Last weekend I got through the pool requirements and the exam. I was nervous, but I knew I could do that. Years of swimming lessons, and lots of pool swimming since, has given me lots of confidence in the pool, and I'm pretty certain that I won't drown.
|I only have a pool photo. |
We didn't have anyone in our group confident
enough into take the camera to the lake.
This past weekend was a different story when we moved to a lake, that obviously lacked pool edges, and included colder and deeper water. For the first time in a long time I was nervous - so much so I could barely sleep Friday night.
I survived Saturday's two dives, but barely.
I squeezed into the wet suit, added 30-odd pounds of weight to stop me from floating, and then tried to put my flippers on while in the water. Mistake. I wasn't quite use to the weight and how cumbersome everything was and I toppled over and under the water. My life didn't flash before my eyes, but the thought of humiliating myself by drowning in the shallow end before the day even started gave me enough of a boost to get above the water line.
I got through the first dive, and only needed to repeat one of the skills. Apparently my time-efficient ascent was a little too time-efficient.
Our group's little swim under water back to shore resembled a bad Monty Python skit. Instead of a half dozen divers moving along in an orderly fashion, we were a motley crew of flailing arms and legs, moving in slightly different directions - though the general flow was forward - with one person that seemed to jettison from the bottom of the lake to the surface and back again within moments.
After a short break we headed back out for dive #2. I thought my breathing was quite shallow, and I tried to take deeper breaths, but I struggled with it.

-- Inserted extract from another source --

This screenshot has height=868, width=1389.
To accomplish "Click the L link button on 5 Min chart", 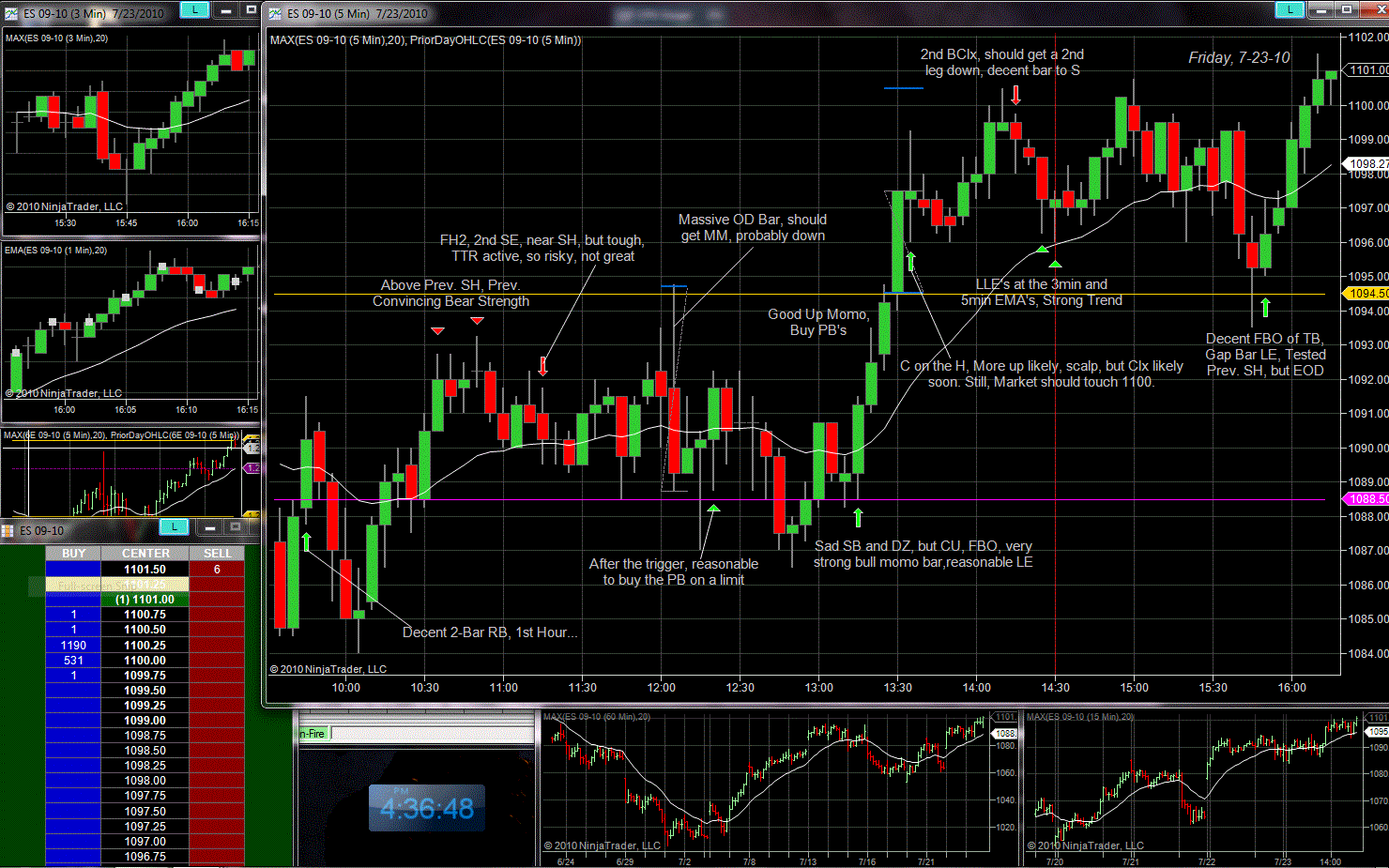I will point(1290,9).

The instructor unzipped my wetsuit. That helped, well at least it did until I took my buddy's air and we tried to get to the surface. We flailed around, I got a mouth full of water, which I couldn't quite get out -- I wouldn't call what I looked like as panicked, but I was keen to get to surface before drowning. This ascent was ok, according to the instructor, but then I couldn't breathe deep enough to calm myself down and do some self-talk. So floating like an upturned turtle I needed to be towed back to shore. I was so happy to be helped and certain that I wasn't going to drown, I didn't even care I was essentially rescued from the second dive.

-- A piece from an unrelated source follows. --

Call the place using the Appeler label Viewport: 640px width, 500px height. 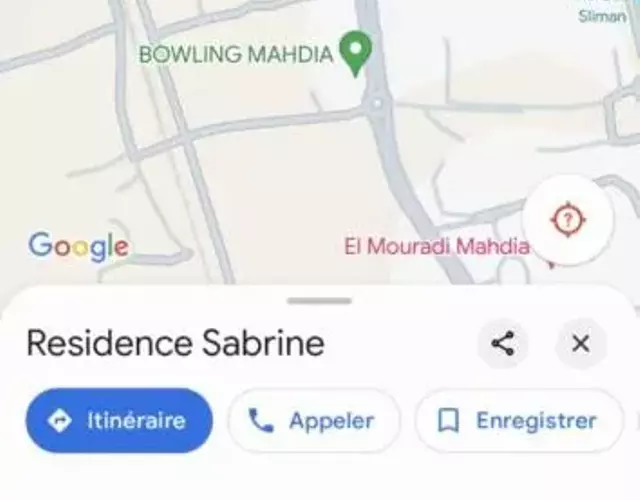coord(331,420)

It took me basically the rest of the day to recover and get some confidence back.
I exchanged my suit for Sunday's dives. What a difference it makes being able to breathe properly! And I could move so much better. Best decision of the weekend.
Sunday's dives went just fine - even with almost no visibility. My buddy and I lost each other if we weren't touching. We ended with a little group of 4 and an instructor on a bit of an outing without needing to practice any skills. We could only do it though by going in a row of 5 and hanging onto something attached to the person next to us -- like my hands didn't have enough to do without staying attached to my group. But we almost made it to shore. When visibility reached virtually zero, I lost touch with the group and we had to surface. But we did it, feeling confident with our skills because next time we head out we'll definitely have better visibility and will be able to see more than stirred up mud and algae.
I'm now a PADI certified scuba diver. My first dive may just be in Argentina to swim with the sea lions. And, I'll still be scared, but will at least have the confidence to know I'll be ok.